- [Stated exercise 1]
Can you reproduce everything in the blog posts from "I'm not funny" down to "work on this."?

* start Source text *

Thursday, June 30, 2011

Side Note: Realization

I'm not funny in writing.

I have my moments in person, you know, if you can get past the stuttering. Because for some reason I can not get through a story without ti-ti-ti-ticking through parts or, lets be honest, completely forgetting words anymore.

I read through these other blogs and end up completely in tears because of the way they have told their story. And I think, this kind of stuff happens to me, but I can't portray it in the same way.



I must work on this.

Wednesday, June 29, 2011

I can't make this stuff up

I had big plans on Monday: Get back on schedule, make dinners, exercise.

All of that has gone to hell in 3 days.

Monday
D.Soup's favorite pair of pants had a hole in a very inconvenient place. AKA his crotch. And he's been begging me for weeks to fix it so he can wear them again. So I finally took a few minutes and patched it up with the sewing machine at my mom's house.

Afterwards, we didn't have enough time to cook dinner and make it to the gym before my 8 pm cutoff, so we stopped at Burger King (fail #1). It was delicious. It was also 30 points.

It was decided that D.Soup was going to the gym, and I would take Calli for a walk and do my run when he got home, because I did not want to have to deal with her while I was on the treadmill alone. I also did not want to be alone for the first introduction between Calli and the treadmill. I feel that would be traumatic for all parties involved.

* end Source text *
* start Input material *

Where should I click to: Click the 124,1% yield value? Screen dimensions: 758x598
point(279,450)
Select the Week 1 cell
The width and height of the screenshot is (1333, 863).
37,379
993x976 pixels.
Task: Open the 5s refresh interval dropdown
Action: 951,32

* end Input material *

- [Stated exercise 2]
Could you rewrite all the lines of the records as a numbered list, leaving out any blank lines?

- [Task result 1]
I'm not funny in writing.

I have my moments in person, you know, if you can get past the stuttering. Because for some reason I can not get through a story without ti-ti-ti-ticking through parts or, lets be honest, completely forgetting words anymore.

I read through these other blogs and end up completely in tears because of the way they have told their story. And I think, this kind of stuff happens to me, but I can't portray it in the same way.



I must work on this.

- [Task result 2]
1. Where should I click to: Click the 124,1% yield value? Screen dimensions: 758x598
2. point(279,450)
3. Select the Week 1 cell
4. The width and height of the screenshot is (1333, 863).
5. 37,379
6. 993x976 pixels.
7. Task: Open the 5s refresh interval dropdown
8. Action: 951,32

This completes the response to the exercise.